Wealth manager London & Capital has been tapering risk across its Managed Portfolio range on the view that the rally in risk assets is not supported by macroeconomics.
The firm has reduced its passive US exposure to take a “more targeted” approach to high quality global companies that generate reliable income. It has also increased its cash weighting.
London & Capital investment director Ashok Shah says:“We are now cautious that the advance of equities has not been accompanied by an upgrade in macroeconomic fundamentals. As we move through the second quarter of 2013 the trend in data seems to be of slowing momentum.”
Japan, Shah notes, is the only major nation to report improving economic data, prompted by the country’s “enormous” monetary base expansion and its explicit inflation target.

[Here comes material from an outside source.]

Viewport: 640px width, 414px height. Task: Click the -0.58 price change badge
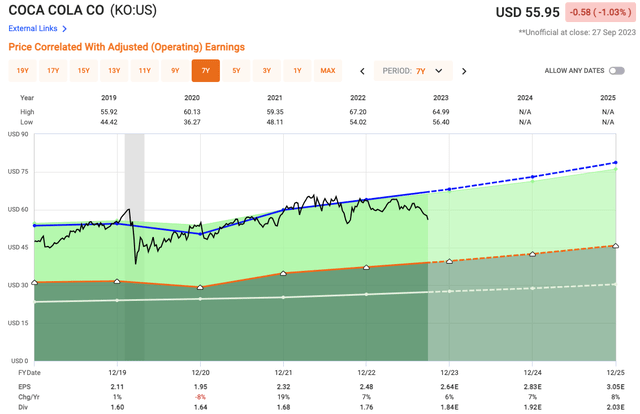pos(596,13)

The US payroll tax increases and March’s government spending cuts, on the other hand, have “taken some steam” out of the world’s largest economy. Other parts of the developed world are also struggling, with the eurozone in the grip of continued contraction.
In emerging markets, growth remains below potential. China – the world’s second largest economy – has disappointed investors when reporting its first-quarter growth figures, contributing to the recent sell-off in equity markets.
Shah says: “Macroeconomic developments have not been supportive of the risk rally and we still believe that global growth will remain below trend as the deleveraging cycle in developed economies continues.”